In 1943, Charles B. Hall became the first African-American fighter pilot to take down an enemy aircraft. The strike on the enemy aircraft happened on July 2, 1943, while Hall was a member of the 99th Fighter Squadron. Hall was on an escort mission of B-25 medium bombers on a raid on Castelvetrano in southwestern Sicily, Italy, when he shot down the Focke-Wulf Fw 190 Würger while in a P-40. He was later awarded the “Distinguished Flying Cross” for his service in World War II.

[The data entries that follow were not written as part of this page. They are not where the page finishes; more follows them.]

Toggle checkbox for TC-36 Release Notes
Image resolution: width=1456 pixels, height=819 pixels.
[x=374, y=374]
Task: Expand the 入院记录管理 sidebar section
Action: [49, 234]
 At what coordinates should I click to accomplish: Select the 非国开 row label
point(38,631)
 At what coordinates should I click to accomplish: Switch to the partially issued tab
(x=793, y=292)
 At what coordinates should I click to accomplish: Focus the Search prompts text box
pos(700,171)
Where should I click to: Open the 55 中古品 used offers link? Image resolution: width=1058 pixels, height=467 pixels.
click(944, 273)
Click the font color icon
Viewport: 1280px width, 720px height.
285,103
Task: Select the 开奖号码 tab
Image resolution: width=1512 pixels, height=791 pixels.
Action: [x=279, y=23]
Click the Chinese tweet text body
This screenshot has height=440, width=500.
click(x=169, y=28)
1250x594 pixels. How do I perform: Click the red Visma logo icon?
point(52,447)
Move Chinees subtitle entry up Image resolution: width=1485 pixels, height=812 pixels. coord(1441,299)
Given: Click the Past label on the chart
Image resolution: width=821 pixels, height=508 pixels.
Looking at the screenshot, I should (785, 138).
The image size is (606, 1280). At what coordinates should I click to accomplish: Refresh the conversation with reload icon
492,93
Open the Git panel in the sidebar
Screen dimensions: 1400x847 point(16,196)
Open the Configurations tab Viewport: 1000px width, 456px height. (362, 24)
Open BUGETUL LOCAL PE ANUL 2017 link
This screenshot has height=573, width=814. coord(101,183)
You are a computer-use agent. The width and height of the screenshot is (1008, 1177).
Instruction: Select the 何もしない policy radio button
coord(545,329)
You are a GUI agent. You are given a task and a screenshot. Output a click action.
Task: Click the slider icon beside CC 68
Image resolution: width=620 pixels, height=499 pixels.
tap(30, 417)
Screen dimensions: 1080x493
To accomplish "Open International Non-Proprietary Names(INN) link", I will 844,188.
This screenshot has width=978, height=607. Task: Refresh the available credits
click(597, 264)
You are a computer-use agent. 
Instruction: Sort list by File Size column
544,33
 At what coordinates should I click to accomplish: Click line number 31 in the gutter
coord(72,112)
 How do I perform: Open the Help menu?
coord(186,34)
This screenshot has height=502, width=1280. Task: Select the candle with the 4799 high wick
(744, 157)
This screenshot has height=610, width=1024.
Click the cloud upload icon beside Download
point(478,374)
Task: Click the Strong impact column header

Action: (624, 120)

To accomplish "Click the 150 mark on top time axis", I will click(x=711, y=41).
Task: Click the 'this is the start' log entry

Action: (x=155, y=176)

“It was my eighth mission and the first time I had seen the enemy close enough to shoot him. I saw two Focke-Wulfs following the bombers just after the bombs were dropped. I headed for the space between the fighters and bombers and managed to turn inside the Jerries. I fired a long burst and saw my tracers penetrate the second aircraft. He was turning to the left, but suddenly fell off and headed straight into the ground. I followed him down and saw him crash. He raised a big cloud of dust.”
–1st Lieutenant Charles B. Hall
Hall was born August 25, 1920, in Brazil, Indiana, and grew up affected by the Great Depression. During this time, children were forced to attend inferior schools. Hall attended Brazil High School where he excelled in sports.
After graduating from high school, Hall attended Eastern Illinois State Teachers College where he ran track and played football while studying pre-med. During this time, a pilot training program was being created in anticipation of the United States having to go to war. Eventually, President Roosevelt opened up the training program to African Americans. Interested Black applicants were sent to Tuskegee Institute, a college founded in Alabama in 1881 by Booker T. Washington, to be trained. Hall was one of the first African Americans to participate in the training. The first fighter pilots graduated on March 7, 1942, forming the 99th Pursuit Fighter Squadron, a part of the 332nd fighter Group.
Hall was personally honored for his accomplishments by General Dwight D. Eisenhower. After the war, he remained in the service and retired from the Air Force at the rank of Major.